Sixty years ago, in the fall of 1963, I made my first appearance in a newspaper, a sallow-faced 10-year-old who looked like a zombie.

I remember the names of my classmates, I remember their faces, I wonder where they are today, I wonder how the past six decades have treated them.

It was an early version of me. In a few months, in the middle of the school year, we would move to a different town and everything would be different. Everything had already changed; a few months earlier I had spent 12 cents on a copy of Amazing Spider-Man #4 and comic books transformed from a summer vacation distraction into a monthly obsession.

I’ve been listening to Bob Goff’s “Dream Big” podcast. In the episode I listened to yesterday, he asked his guest what he thought “the next version of himself” would be like. I’ve been asking that question myself lately.

“We each live different lives within the one we live,” a former wife said once. When I turned that statement into a song, she didn’t remember she was the one who gave me that line. But it’s true; the zombie in this picture was nearing the end of that particular life, the Little Falls life, and the Chester life was looming ahead. 

I’m starting a new life, a life where I live alone with my dogs and cat in this house. It’s been 30 years since the last time there was a version of me who lived alone. Looking for something else as I started to organize this next version Thursday, I found a stash of old photographs and the yellowed Passaic Herald-News clipping tucked between them, and started thinking of parallels and versions of me and different lives.

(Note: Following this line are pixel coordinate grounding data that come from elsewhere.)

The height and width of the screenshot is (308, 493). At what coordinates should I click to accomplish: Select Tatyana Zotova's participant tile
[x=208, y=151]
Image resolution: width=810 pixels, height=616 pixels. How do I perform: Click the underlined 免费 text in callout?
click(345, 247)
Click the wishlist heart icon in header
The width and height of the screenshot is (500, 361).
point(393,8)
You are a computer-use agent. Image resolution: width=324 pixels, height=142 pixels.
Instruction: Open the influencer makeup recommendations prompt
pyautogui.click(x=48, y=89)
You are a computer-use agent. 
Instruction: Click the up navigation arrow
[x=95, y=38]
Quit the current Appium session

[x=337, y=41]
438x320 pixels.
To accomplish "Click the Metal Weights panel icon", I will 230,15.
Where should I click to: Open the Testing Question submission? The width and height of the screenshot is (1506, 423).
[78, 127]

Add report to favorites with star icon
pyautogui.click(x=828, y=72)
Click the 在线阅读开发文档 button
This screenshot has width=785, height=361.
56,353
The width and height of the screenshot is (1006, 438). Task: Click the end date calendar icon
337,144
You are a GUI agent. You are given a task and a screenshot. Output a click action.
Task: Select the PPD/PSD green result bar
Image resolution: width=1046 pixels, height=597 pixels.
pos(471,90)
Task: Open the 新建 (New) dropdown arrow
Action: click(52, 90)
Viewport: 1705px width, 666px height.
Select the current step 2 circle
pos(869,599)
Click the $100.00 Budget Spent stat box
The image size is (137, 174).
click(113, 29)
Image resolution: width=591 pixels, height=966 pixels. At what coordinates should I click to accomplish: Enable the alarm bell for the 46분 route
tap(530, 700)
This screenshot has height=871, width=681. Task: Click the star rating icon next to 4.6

The last me who lived alone spent a lot of time writing and composing. In those late 1980s I wrote a bunch of songs, some of them pretty good if I say so myself, wrote a couple of novels, and created a superhero named Myke Phoenix. One of the novels was The Imaginary Bomb; the other, never mind. When publishing books stopped being cost-prohibitive, I sent the I-Bomb and Myke out into the world in 2008, and that was the beginning of the public author version of me, as opposed to the author wannabe version. I’d like this version to be as prolific as the last live-alone version. Time will tell, of course.

Red poured herself into her gardens every spring and summer after she retired. “I don’t know how many gardens I have left,” she would say. “I’m going to enjoy them while I can.” She had fewer than we knew.

I don’t know how many versions of me I have left. I’m going to enjoy them while I can.

2 thoughts on “The next version

  1. One of my favorite version of you was the Door County Advocate era (including you and Red house and dream building). You will never be alone so long as Red lives in your memory. Keep her close.